Stored records:
________

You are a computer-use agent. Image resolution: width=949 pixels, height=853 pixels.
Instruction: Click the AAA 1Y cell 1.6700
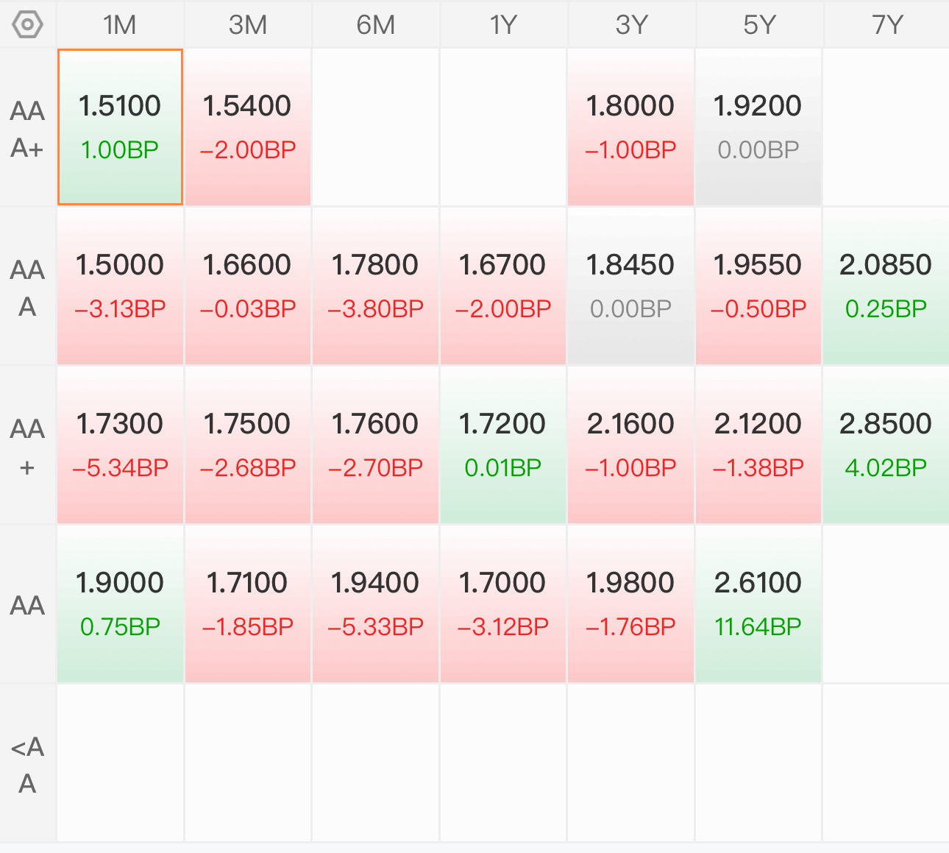503,286
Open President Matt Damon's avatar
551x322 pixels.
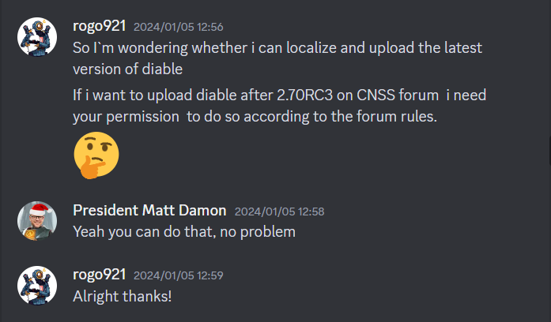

________

Which lines above contain "pixels"? Show each of them.

** WRITTEN SOLUTION **
You are a computer-use agent. Image resolution: width=949 pixels, height=853 pixels.
551x322 pixels.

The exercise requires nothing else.